| ÜBUNGSTEXT |
·····

Es handele sich auch um eine planwidrige Lücke, da der Gesetzgeber es schlicht übersehen habe, diesen Fall zu regeln. Die
Gesetzesmaterialien ließen nicht erkennen, dass er den Leistungsempfänger bei Anspruchsübergang bewusst habe schlechter stellen
wollen. Aus Sicht des betroffenen Leistungsempfängers hänge es nur vom Zufall ab, ob der Schuldner an ihn zu leisten habe,
was zu einer Bereinigung des Einkommens führe, oder ob der Anspruch auf den Leistungsträger übergegangen sei. Die Interessenlage
in beiden Sachverhalten sei gleich und kein sachlicher Grund für die unterschiedliche Behandlung ersichtlich.
Gegen das ihm am 23.02.2010 zugestellte Urteil hat der Beklagte am 16.03.2010 Berufung eingelegt. Die Vorschrift des § 11
SGB II i.V.m. § 3 Nr. 1 der Alg II-VO a.F. sei nicht anwendbar, da die Klägerin mit dem Forderungsübergang kein Einkommen
mehr erzielt habe. Die Versicherungspauschale könne nicht über eine analoge Anwendung der Alg II-VO angerechnet werden, sie
könne allenfalls bei der Berechnung des Forderungsübergangs berücksichtigt werden. Es ergebe sich dann ggf. ein weiterer Unterhaltsanspruch
der Klägerin oder ein Anspruch des Unterhaltsverpflichteten gegen den Beklagten in Höhe von 30,00 Euro monatlich. Im Übrigen
hänge es nicht vom Zufall ab, ob der Anspruch übergehe. Vielmehr habe es der Klägerin freigestanden, die rechtzeitige Erfüllung
der Verpflichtungen bei ihrem geschiedenen Ehemann anzumahnen und ggf. auf zivilrechtlichem Weg durchzusetzen.

·····

| AUSZUG DER EINTRÄGE |

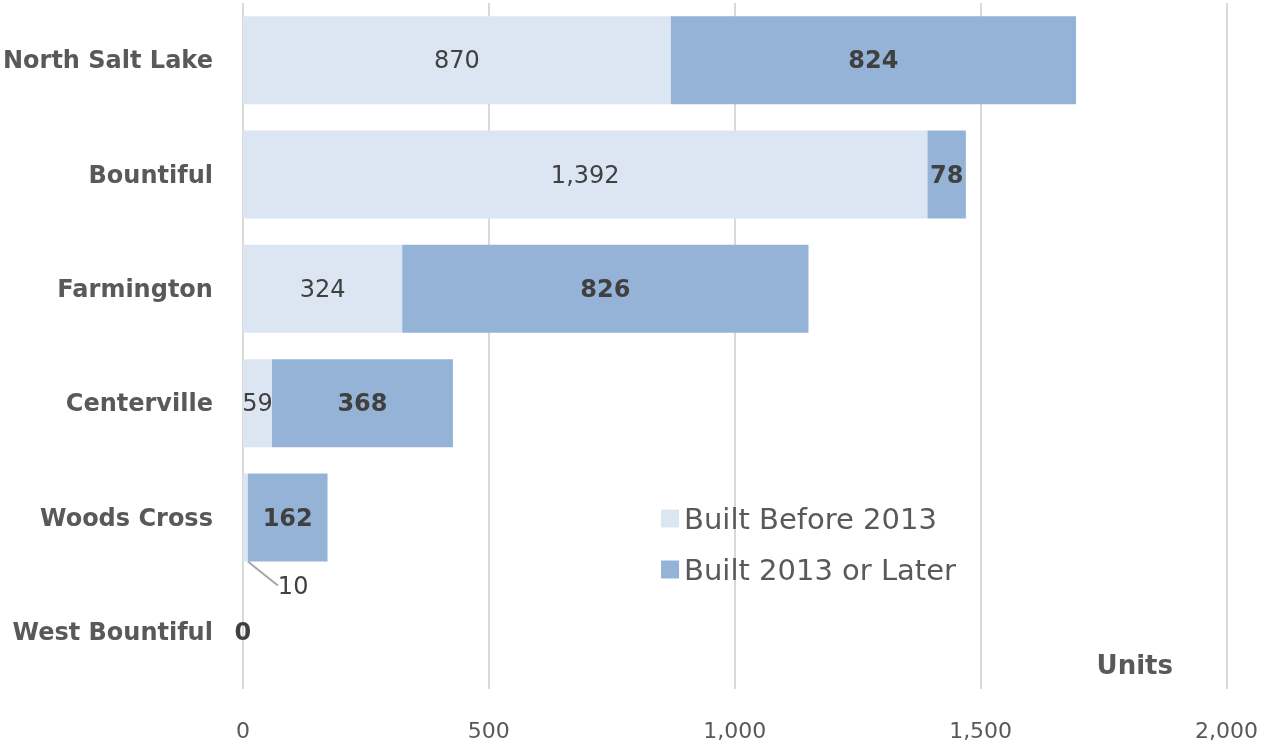  What do you see at coordinates (981, 730) in the screenshot?
I see `x-tick-label: 1,500` at bounding box center [981, 730].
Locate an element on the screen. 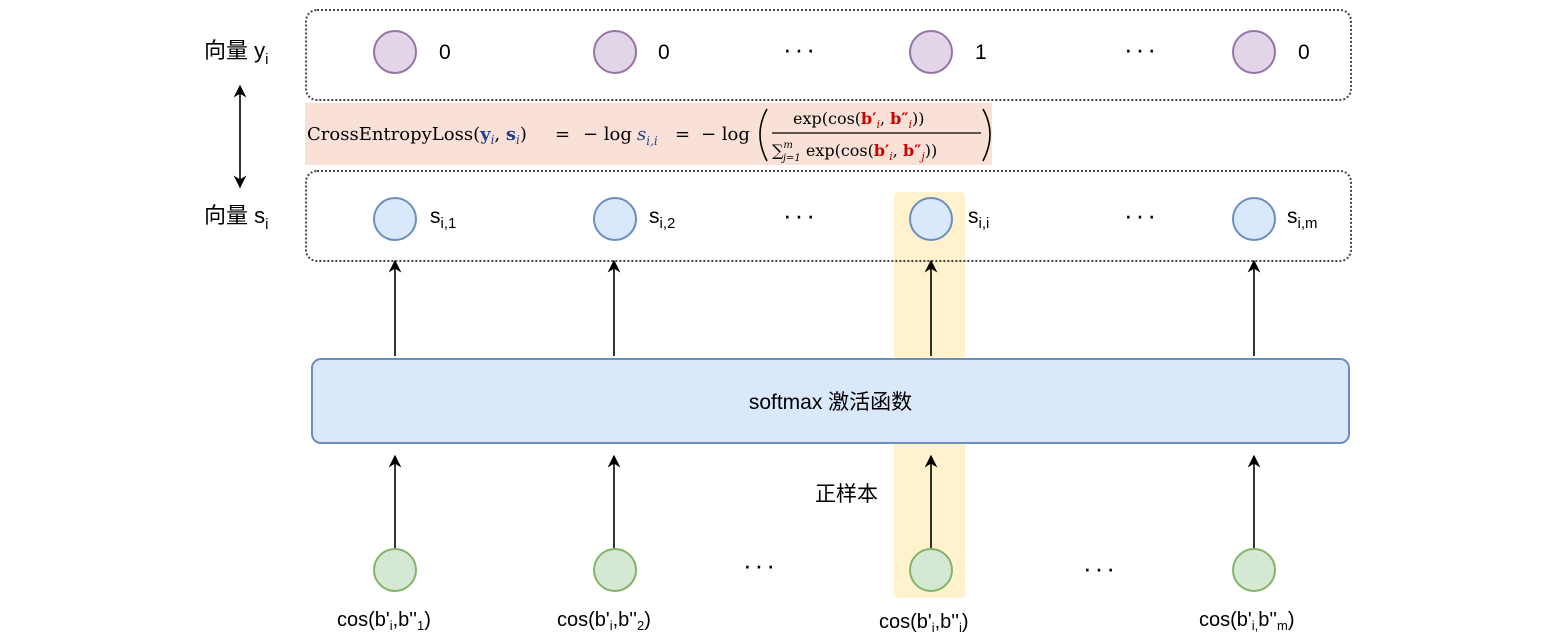 Image resolution: width=1550 pixels, height=640 pixels. row-label-s: 向量 si is located at coordinates (236, 218).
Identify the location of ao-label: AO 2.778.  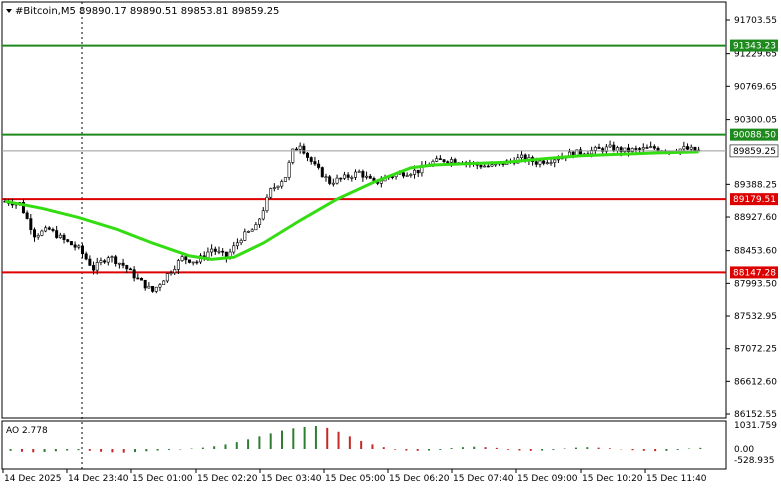
(27, 431).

·····

| AUFGABE A |
Gib aus dem Übungstext den Abschnitt wörtlich aus, der bei „Es handele sich“ beginnt und bei „unterschiedliche Behandlung ersichtlich.“ endet.
| AUFGABE B |
Prüfe, ob die folgenden Aussagen mit dem Übungstext übereinstimmen, und beantworte jede mit Ja oder Nein samt den entscheidenden Worten des Textes als wörtlichem Zitat. (i) Der Beklagte hat am 16.03.2010 Berufung eingelegt. (ii) Nach Ansicht des Beklagten hängt es vom Zufall ab, ob der Anspruch übergeht. (iii) Der mögliche weitere Anspruch beläuft sich auf 50,00 Euro monatlich.

| ANTWORT A |
Es handele sich auch um eine planwidrige Lücke, da der Gesetzgeber es schlicht übersehen habe, diesen Fall zu regeln. Die
Gesetzesmaterialien ließen nicht erkennen, dass er den Leistungsempfänger bei Anspruchsübergang bewusst habe schlechter stellen
wollen. Aus Sicht des betroffenen Leistungsempfängers hänge es nur vom Zufall ab, ob der Schuldner an ihn zu leisten habe,
was zu einer Bereinigung des Einkommens führe, oder ob der Anspruch auf den Leistungsträger übergegangen sei. Die Interessenlage
in beiden Sachverhalten sei gleich und kein sachlicher Grund für die unterschiedliche Behandlung ersichtlich.

| ANTWORT B |
(i) Ja: „Gegen das ihm am 23.02.2010 zugestellte Urteil hat der Beklagte am 16.03.2010 Berufung eingelegt.“
(ii) Nein: „Im Übrigen hänge es nicht vom Zufall ab, ob der Anspruch übergehe.“
(iii) Nein: „in Höhe von 30,00 Euro monatlich“